The world of fruit and vegetable trading has changed in the last few years, it has become tougher, margins are smaller, delivery times longer but it is not all negative as long as you are able to adapt to the new environment in which we find ourselves.

Davis Worldwide has a history of doing things differently, having made the decision not to directly supply retailers many years ago, they do have some programs but also do trading alongside. This means they can work lean and adapt quickly to changes in the markets.

Paul Tomlinson - Managing Director and Mark Wright – Senior Commercial Manager at Davis Worldwide spoke about how the company has adapted to the new normal in the fresh produce trade.

Changing market place

Paul: “We are finding now that people are more willing not to do the order whereas before service level was key, people did whatever they could to fill the orders, in most cases now it is not feasible or worth the effort.
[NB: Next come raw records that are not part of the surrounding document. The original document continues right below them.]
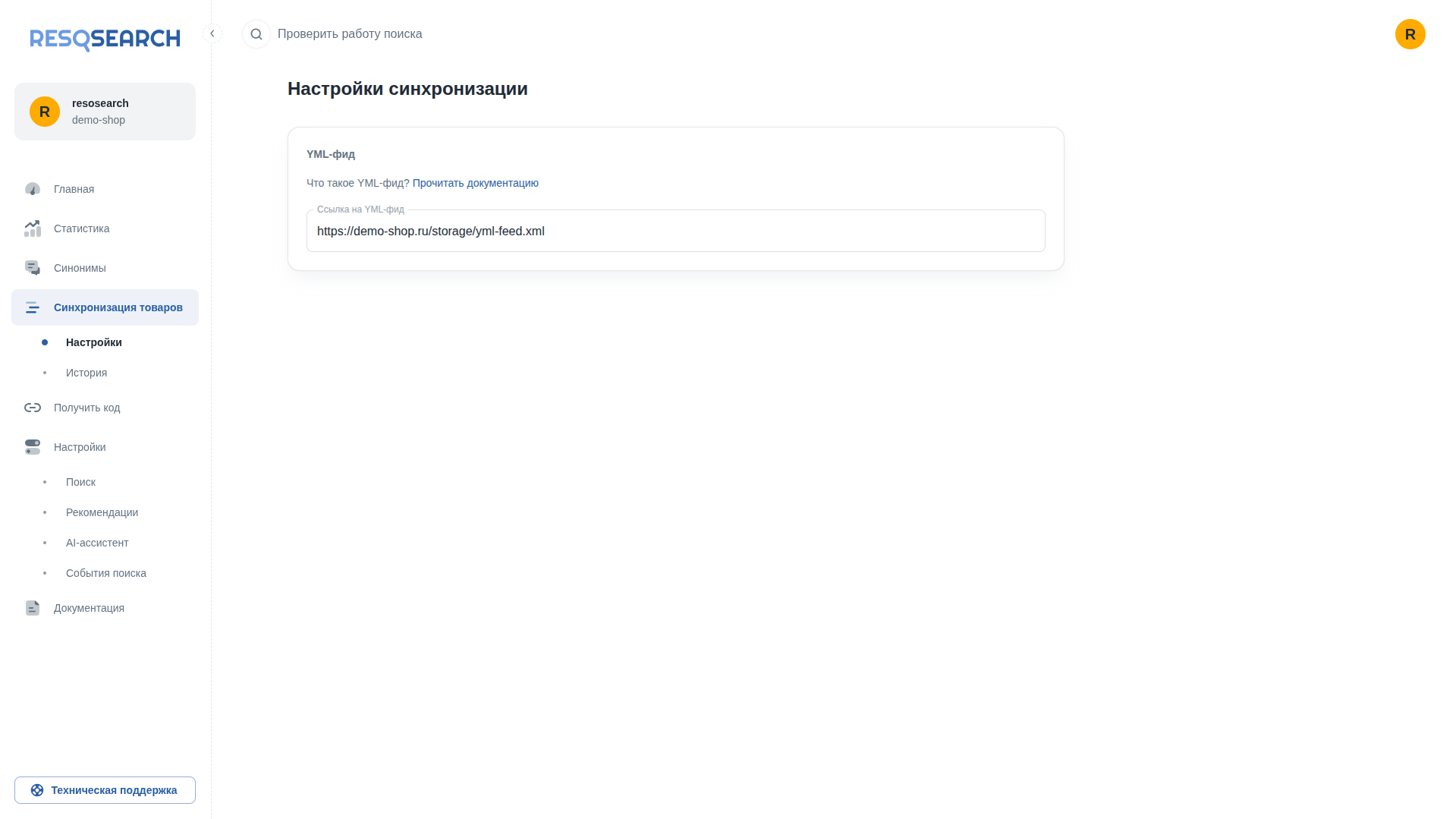
Task: Open Статистика chart icon in sidebar
Action: (33, 228)
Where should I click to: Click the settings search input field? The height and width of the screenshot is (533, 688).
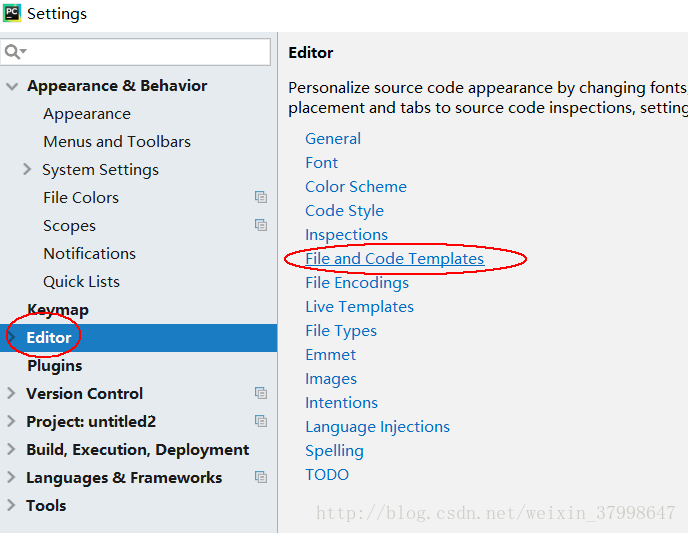click(145, 52)
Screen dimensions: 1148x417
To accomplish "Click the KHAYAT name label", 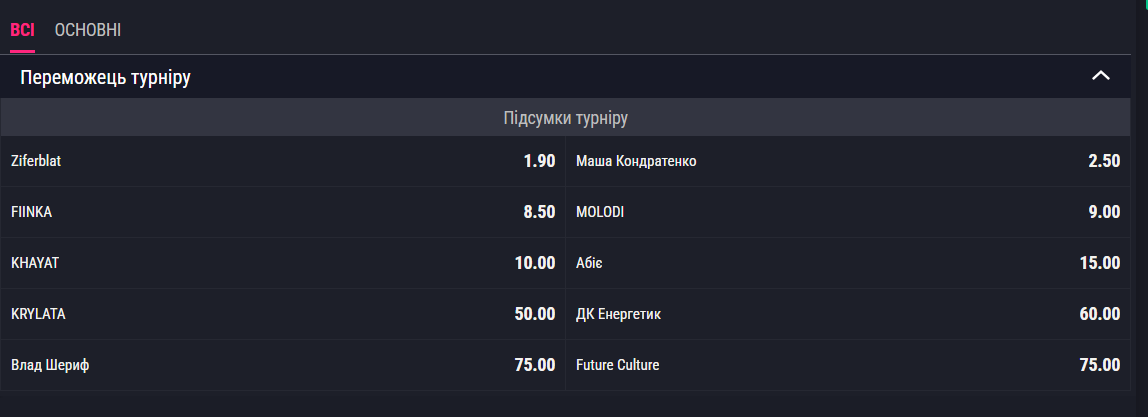I will pyautogui.click(x=35, y=263).
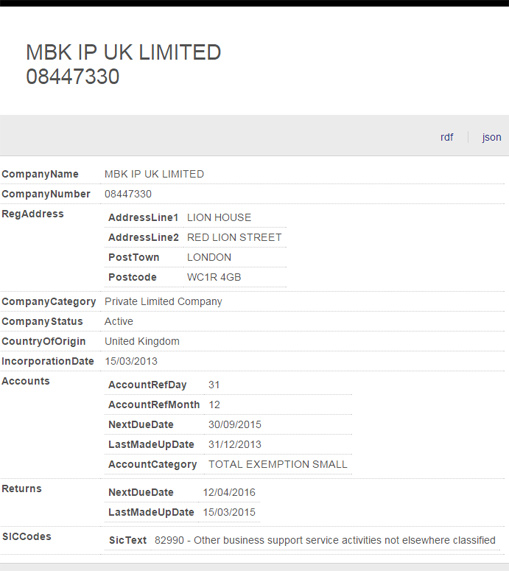Open the json format link
This screenshot has width=509, height=571.
pyautogui.click(x=492, y=137)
Part of me agrees with letting the retailers feel the effects of it, they expect to have full shelves, when the shelves are empty that is costing them money. This year growers have seen higher costs for packing, labour, transport and so on, Brexit has also had a big impact.

When people couldn't get out during lockdowns they relied more on deliveries, that has been a fantastic plus for consumers, it also gives people more options. People are buying differently now and we so can sell differently. 80% of all fresh produce is sold through the retailers this means that if just 5 or 10% was sold differently it would give people options providing, we can give consumers more options for buying it.

Mark: Growers also have more options, for example Pick-your-own has become a more viable option as the labour and transport costs are increasing its a great option for strawberries. People also realised this was a fun option.

Paul: The current platform for selling produce is retail but what will happen if someone starts to do things differently? The veg box is challenging, not everyone buys into that as it can be expensive, although post lockdown some sales have been retained. A lot of people like to see what they are buying. In other sectors home delivery worked well and people have built on that.

It’s very difficult to tell how this will work going forward, people are going to get pay rises as the minimum wage increases it might have knock on effect, but household bills and fuels costs are increasing, food cost will also go up. We need an increase in fresh produce prices but retailers are trying to fend it off, but it will be a case of increases or empty shelves. In other countries fresh produce is, relatively speaking much more expensive and more seasonal.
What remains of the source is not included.